O Ministério Público de Franca está aguardando para os próximos dias o depoimento de uma testemunha para o outro caso envolvendo um vereador acusado de supostamente exigir a divisão do salário de uma assessora. Márcia Pessoni trabalhou com Nirley de Souza (DEM) durante quase dois anos. Após algum tempo, conforme seu depoimento ao MP, foi obrigada pelo vereador a financiar, com prestações mensais de R$ 300, um carro modelo Gol, ano 1990, que serviria para o irmão do parlamentar, Carlos de Souza.
Márcia foi demitida no início do ano passado, segundo ela, por se recusar continuar pagando as mensalidades do veículo. Nirley de Souza negou as acusações, afirmando desconhecer qualquer contrato que o ligasse a sua assessora.
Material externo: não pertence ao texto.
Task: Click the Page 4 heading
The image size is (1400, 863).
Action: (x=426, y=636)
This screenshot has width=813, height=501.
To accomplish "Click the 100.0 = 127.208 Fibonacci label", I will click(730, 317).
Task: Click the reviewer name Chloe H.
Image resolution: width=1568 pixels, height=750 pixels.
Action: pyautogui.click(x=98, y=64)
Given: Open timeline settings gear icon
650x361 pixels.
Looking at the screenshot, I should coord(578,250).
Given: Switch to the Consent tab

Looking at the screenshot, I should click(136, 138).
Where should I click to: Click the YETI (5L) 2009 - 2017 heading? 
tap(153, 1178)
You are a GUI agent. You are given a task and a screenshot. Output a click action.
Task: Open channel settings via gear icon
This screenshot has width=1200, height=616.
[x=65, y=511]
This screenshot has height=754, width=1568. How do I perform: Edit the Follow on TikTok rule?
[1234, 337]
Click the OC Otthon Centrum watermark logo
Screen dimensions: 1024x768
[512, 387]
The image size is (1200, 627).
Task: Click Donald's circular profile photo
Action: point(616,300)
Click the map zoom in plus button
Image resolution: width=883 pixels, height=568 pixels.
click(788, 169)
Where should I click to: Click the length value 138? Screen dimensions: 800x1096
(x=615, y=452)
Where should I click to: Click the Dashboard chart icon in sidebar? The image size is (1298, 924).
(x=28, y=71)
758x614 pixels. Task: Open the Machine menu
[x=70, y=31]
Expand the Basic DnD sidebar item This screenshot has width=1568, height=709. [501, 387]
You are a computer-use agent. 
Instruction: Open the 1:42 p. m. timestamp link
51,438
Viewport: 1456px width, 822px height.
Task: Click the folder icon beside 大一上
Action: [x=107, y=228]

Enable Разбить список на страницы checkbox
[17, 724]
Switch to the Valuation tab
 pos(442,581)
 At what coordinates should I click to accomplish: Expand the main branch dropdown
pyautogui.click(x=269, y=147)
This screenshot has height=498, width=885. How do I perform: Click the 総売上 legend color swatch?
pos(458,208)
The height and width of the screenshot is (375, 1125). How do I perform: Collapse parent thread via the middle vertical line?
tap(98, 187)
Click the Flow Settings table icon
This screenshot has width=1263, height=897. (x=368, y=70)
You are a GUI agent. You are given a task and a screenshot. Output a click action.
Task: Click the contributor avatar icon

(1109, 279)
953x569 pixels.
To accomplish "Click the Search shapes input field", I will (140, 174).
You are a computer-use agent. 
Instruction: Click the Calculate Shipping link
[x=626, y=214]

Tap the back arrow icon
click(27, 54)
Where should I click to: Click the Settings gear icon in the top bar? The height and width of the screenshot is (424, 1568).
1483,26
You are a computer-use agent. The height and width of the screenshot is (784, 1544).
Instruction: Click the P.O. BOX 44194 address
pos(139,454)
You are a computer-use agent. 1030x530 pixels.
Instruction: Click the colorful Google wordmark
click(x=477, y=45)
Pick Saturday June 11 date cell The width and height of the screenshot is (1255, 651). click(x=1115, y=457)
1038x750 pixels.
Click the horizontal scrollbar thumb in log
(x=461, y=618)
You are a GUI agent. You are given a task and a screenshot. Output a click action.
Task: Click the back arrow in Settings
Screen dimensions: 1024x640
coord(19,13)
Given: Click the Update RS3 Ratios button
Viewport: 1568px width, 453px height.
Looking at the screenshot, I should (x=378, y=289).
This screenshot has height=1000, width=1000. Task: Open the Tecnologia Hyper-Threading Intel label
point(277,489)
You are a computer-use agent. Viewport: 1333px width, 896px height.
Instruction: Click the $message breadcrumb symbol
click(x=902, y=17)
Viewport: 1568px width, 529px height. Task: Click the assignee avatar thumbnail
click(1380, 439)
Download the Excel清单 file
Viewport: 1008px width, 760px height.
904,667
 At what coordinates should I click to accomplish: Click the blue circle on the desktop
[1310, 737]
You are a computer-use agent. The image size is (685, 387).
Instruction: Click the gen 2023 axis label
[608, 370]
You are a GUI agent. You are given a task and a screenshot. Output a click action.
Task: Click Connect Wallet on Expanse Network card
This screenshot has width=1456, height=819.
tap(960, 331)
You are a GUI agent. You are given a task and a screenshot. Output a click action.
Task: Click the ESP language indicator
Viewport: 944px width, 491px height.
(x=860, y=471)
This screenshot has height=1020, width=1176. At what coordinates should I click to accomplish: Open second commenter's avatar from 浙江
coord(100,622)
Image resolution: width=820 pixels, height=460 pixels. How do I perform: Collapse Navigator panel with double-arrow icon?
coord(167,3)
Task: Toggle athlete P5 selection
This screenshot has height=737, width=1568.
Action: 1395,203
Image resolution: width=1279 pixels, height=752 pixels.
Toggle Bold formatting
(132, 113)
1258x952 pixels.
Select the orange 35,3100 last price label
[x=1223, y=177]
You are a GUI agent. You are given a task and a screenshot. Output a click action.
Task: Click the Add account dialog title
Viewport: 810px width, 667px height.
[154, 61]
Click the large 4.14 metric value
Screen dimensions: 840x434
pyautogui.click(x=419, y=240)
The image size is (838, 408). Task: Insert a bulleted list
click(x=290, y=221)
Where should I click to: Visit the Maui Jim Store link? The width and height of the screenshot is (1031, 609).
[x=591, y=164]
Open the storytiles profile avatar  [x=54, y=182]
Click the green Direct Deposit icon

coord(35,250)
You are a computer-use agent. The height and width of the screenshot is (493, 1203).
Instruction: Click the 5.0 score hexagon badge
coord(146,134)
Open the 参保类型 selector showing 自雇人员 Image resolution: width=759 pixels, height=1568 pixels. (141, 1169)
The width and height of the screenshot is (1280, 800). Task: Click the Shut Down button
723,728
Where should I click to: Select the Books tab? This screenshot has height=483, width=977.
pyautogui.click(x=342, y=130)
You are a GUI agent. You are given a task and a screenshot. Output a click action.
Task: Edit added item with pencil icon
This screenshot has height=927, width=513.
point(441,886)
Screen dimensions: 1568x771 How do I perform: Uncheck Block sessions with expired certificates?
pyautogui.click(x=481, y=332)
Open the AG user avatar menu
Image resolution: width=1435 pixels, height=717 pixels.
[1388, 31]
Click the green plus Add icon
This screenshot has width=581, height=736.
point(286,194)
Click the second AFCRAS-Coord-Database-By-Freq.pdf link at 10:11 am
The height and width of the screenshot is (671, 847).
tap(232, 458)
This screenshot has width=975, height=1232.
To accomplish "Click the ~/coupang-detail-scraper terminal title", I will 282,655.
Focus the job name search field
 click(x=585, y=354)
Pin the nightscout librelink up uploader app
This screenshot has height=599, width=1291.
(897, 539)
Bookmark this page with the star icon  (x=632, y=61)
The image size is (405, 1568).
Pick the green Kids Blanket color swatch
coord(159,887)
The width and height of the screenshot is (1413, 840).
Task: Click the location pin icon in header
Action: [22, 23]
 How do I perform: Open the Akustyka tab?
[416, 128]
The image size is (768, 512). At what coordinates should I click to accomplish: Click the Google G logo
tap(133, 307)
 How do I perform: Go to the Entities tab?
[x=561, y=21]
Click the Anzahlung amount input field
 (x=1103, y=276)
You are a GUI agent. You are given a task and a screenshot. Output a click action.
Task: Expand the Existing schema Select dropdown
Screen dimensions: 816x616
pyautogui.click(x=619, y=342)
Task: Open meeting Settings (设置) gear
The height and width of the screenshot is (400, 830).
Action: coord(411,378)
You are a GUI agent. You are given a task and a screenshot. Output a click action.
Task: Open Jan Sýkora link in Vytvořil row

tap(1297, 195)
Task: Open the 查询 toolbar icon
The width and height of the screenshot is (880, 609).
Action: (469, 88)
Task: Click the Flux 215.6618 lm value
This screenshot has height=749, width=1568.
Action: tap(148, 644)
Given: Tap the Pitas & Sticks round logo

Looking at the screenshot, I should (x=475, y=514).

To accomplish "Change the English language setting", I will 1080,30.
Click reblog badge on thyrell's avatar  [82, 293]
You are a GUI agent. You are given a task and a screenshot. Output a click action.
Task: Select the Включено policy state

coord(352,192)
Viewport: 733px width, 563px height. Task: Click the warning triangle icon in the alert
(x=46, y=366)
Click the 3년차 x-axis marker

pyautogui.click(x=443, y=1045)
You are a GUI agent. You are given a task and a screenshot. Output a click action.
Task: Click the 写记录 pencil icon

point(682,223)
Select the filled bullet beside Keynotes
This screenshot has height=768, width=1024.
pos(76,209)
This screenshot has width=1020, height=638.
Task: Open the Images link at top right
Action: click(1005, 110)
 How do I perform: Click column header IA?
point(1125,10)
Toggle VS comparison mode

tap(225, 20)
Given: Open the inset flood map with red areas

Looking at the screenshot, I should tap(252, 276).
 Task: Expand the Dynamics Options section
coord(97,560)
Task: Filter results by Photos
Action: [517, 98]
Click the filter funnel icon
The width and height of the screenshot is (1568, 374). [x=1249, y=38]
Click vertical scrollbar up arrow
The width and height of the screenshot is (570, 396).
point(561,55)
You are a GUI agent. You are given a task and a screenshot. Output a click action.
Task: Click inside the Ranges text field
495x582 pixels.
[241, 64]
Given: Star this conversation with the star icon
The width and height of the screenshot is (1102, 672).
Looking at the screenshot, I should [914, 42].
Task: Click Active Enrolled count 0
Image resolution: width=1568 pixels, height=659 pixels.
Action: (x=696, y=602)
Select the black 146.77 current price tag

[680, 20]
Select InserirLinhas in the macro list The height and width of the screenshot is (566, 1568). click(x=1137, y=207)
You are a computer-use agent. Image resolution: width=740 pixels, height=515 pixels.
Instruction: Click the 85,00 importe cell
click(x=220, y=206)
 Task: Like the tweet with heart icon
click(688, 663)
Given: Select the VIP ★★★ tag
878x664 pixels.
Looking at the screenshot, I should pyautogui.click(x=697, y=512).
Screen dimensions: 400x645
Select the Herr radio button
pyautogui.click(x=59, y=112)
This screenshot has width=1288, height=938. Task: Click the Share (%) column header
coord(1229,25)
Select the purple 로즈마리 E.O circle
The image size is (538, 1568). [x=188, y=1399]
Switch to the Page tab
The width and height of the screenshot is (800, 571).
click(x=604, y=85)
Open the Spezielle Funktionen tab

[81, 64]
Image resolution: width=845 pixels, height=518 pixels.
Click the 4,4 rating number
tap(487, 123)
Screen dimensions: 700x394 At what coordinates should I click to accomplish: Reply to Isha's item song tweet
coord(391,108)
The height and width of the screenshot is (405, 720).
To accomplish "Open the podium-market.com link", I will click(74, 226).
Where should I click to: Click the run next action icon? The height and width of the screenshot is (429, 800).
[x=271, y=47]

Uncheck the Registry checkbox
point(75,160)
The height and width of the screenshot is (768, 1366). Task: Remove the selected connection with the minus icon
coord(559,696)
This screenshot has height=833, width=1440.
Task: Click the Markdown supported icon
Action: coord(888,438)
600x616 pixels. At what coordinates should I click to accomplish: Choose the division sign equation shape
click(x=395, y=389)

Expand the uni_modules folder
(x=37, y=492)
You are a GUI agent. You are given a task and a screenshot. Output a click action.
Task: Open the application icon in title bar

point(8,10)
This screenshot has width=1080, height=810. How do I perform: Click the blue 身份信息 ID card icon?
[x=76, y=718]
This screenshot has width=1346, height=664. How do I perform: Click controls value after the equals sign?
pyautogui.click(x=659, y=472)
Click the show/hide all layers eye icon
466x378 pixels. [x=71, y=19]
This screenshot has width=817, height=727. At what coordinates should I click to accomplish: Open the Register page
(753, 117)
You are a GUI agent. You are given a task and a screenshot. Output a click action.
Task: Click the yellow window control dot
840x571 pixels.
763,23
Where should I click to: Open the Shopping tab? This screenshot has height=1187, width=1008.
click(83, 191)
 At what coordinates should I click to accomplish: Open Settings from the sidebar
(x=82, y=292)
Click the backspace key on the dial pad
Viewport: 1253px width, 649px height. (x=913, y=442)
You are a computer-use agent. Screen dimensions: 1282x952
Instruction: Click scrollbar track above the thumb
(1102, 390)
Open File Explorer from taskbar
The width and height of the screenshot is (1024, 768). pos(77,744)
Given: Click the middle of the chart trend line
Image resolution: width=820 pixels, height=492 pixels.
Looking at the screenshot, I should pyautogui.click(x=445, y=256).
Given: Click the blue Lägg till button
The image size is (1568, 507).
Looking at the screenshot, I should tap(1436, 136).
Márcia, por sua vez, disse ao Ministério Público que o vereador seria o avalista do financiamento do referido veículo. Se tal fato se confirmar, assim como se for provado que o carro que a ex-assessora pagava é mesmo o carro do irmão de Nirley, a tese de defesa do vereador fica em situação delicada. Ele pode ir para o mesmo caminho que Mambrini e parar na Comissão de Ética da Câmara. A documentação que supostamente provaria o aval do financiamento do veículo e seu proprietário deve estar disponível para consulta do MP nos próximos dias.
O promotor Paulo Borges preferiu não se pronunciar sobre as investigações. Na enquete do jornal, Nirley de Souza foi o único entrevistado a declarar que não sabe de votaria pela cassação do colega.